Automated, Reliable, and Efficient Continental-Scale Replication of 7.3 Petabytes of Climate Simulation Data: A Case Study
Lukasz Lacinski, Lee Liming, Steven Turoscy, Cameron Harr, Kyle Chard, Eli Dart, Paul Durack, Sasha Ames, Forrest M. Hoffman, Ian T. Foster
TL;DR
The paper tackles the challenge of duplicating hundreds of terabytes of CMIP/ESGF climate data across major U.S. sites to improve reliability and accessibility. It describes a largely automated replication workflow built on Globus Transfer and a custom controller that coordinates 2×2291 path transfers LLNL→ALCF and LLNL→OLCF, with failover routing during maintenance. Results show ~7.3 PB moved to each destination over ~77 days at average rates near 1.5 GB/s per link and peaks above 7.5 GB/s, despite LLNL GPFS bottlenecks.
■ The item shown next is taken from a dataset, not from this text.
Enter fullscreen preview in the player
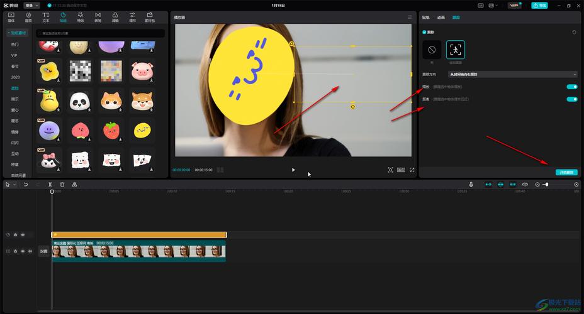The image size is (584, 314). coord(412,170)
The work yields actionable lessons for large-scale data distribution and underlines the value of an ESGF-wide data replication fabric for CMIP7 and beyond.
Abstract
We report on our experiences replicating 7.3 petabytes (PB) of Earth System Grid Federation (ESGF) climate simulation data from Lawrence Livermore National Laboratory (LLNL) in California to Argonne National Laboratory (ANL) in Illinois and Oak Ridge National Laboratory (ORNL) in Tennessee. This movement of some 29 million files, twice, undertaken in order to establish new ESGF nodes at ANL and ORNL, was performed largely automatically by a simple replication tool, a script that invoked Globus to transfer large bundles of files while tracking progress in a database. Under the covers, Globus organized transfers to make efficient use of the high-speed Energy Sciences network (ESnet) and the data transfer nodes deployed at participating sites, and also addressed security, integrity checking, and recovery from a variety of transient failures. This success demonstrates the considerable benefits that can accrue from the adoption of performant data replication infrastructure.